NeuFA
NeuFA copied to clipboard
phone boundary between continuous vowels
@petronny Hi, I have trained the model using chinese dataset successfully. But I meet a problem, the bounary of continuous vowels is not as correct as other phones. For example "我安心的点点头", phone boundarys between “我” 和 “安”,“o3” and "an1" ,are wrong. And this kind of problems happen frequently.
For syllables like "yun1"(云) I can split to "y vn1" where “y” has a certain duration value, for "wu2"(无) I can split to "w u2" where "w" has a duration value. But for some vowel, for example "安/an" "阿/a”, there is really no consonant at all.
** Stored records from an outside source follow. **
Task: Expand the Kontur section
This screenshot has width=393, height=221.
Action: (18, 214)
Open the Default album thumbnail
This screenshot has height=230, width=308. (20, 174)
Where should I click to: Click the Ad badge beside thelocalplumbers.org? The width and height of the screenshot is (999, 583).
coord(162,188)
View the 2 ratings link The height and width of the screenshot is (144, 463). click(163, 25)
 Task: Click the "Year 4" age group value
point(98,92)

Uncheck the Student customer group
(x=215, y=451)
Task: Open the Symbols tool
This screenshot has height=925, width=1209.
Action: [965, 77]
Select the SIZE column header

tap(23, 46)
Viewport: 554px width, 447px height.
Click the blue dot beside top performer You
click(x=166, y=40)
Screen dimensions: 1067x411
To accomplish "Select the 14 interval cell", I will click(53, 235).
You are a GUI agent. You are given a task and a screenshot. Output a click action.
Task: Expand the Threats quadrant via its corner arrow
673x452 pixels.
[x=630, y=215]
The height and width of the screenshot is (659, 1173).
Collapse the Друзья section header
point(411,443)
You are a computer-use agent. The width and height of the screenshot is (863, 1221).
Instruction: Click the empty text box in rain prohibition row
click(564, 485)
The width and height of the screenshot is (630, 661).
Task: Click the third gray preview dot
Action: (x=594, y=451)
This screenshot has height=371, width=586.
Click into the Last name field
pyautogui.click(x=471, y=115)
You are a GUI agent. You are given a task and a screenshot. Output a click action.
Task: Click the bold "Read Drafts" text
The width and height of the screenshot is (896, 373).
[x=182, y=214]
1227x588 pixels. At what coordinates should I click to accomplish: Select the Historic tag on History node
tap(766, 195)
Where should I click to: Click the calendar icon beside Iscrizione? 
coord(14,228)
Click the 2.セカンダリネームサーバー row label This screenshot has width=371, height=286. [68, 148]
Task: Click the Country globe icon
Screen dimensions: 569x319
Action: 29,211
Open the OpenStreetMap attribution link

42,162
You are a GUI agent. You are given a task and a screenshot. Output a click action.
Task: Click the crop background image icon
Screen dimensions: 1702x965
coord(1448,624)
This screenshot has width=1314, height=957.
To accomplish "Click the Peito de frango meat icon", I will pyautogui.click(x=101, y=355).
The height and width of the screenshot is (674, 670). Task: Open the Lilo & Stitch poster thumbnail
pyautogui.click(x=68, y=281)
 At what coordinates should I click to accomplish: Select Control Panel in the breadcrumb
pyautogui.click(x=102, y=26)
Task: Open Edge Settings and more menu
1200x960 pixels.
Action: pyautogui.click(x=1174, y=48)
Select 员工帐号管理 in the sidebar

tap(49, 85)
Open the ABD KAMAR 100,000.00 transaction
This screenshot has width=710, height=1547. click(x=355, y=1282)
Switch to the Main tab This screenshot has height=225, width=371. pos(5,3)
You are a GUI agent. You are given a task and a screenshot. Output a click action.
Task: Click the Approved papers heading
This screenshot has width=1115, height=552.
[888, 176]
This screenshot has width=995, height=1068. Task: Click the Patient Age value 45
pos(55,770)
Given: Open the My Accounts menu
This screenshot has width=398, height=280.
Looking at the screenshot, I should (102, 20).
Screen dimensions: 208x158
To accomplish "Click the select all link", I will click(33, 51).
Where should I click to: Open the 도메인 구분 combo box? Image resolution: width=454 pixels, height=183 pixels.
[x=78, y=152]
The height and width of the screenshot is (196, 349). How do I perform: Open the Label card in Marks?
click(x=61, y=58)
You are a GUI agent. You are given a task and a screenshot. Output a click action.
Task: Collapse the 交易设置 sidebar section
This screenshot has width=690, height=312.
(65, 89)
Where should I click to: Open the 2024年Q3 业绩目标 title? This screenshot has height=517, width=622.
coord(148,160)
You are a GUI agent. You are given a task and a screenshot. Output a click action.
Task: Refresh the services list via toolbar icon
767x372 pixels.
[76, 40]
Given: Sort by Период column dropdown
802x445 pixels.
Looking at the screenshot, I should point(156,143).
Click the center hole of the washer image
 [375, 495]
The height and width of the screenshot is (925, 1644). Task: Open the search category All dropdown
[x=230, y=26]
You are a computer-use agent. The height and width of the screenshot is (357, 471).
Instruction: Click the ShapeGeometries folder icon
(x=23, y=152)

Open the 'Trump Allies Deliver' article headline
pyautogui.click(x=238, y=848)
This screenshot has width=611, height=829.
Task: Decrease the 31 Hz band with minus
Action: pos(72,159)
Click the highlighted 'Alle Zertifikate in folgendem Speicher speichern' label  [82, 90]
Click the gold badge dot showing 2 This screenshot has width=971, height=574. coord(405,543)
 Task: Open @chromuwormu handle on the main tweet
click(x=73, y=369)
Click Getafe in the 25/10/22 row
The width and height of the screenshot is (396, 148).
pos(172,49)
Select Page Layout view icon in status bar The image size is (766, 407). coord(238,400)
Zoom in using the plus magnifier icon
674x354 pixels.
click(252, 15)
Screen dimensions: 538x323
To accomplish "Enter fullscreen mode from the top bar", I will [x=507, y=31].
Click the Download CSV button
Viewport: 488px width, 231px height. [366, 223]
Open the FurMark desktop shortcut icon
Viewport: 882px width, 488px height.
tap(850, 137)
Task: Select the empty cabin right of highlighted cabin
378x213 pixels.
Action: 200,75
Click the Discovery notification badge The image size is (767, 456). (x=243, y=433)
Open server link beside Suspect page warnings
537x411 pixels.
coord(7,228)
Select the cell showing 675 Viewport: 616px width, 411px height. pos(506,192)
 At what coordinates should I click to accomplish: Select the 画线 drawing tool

Have you found problems like this, how did you solve the problem?
Well, it would be a superise to me if NeuFA (or any other FA model) predicts some insane boundaries.
Like the paper said, the 50 ms tolerance accuracy of NeuFA is 95% at word level.
It seems to be high. But in practice, for a sentence with 20 phonemes in example. The possibilty that there is a phoneme with a predicted boundary 50ms biased from the ground-truth is 1 - .95 ^ 20 = 64.15%
. Similarly, the possibilty that there is a phoneme with a predicted boundary 100ms biased from the ground-truth is 1 - .98 ^ 20 = 33.24%
.
Also, NeuFA currently doesn't restrict the predicted boundaries to be nonoverlapping (we are working on this in NeuFA 2), which makes the situation even worse.
So my opinion is NeuFA is not ready for production enviroments yet. But NeuFA could be used as a "soft" FA model which extracts the attention weights between the text and speech to map the information between them. And this is exactly why we propose NeuFA and how we use it in our other researches.
Hope this will answer your question.
@petronny Thank you for your reply!
- "nonoverlapping" and "fixed thred=0.5" make boundaries not very clear, and the results are hard to use even though most of the results are really good.
- Can you share the code "extracts the attention weights between the text and speech to map the information between them"?
the results are hard to use even though most of the results are really good.
I agree with that. We are working on the nonoverlapping issue.
Can you share the code to "extract the attention weights between the text and speech to map the information between them"?
See https://github.com/thuhcsi/NeuFA/blob/master/inference.py#L112 , I mainly uses the attention weights from the ASR direction.
Get it! Thank you again! @petronny
I tried w_tts and w_asr at phone level, but the results are both bad since the result of the first phone "silence" of each sentence has a big difference from the ground truth. I did not why。 Then I tried weight = boundary_left - boudary_right for each phone (the weight values are 1 in the middle of the phone, and about 0 in the border of the phone) and ues functions in "https://github.com/as-ideas/DeepForcedAligner/blob/main/dfa/duration_extraction.py" to extract durations. Then I can get a continues , no overlap alignment.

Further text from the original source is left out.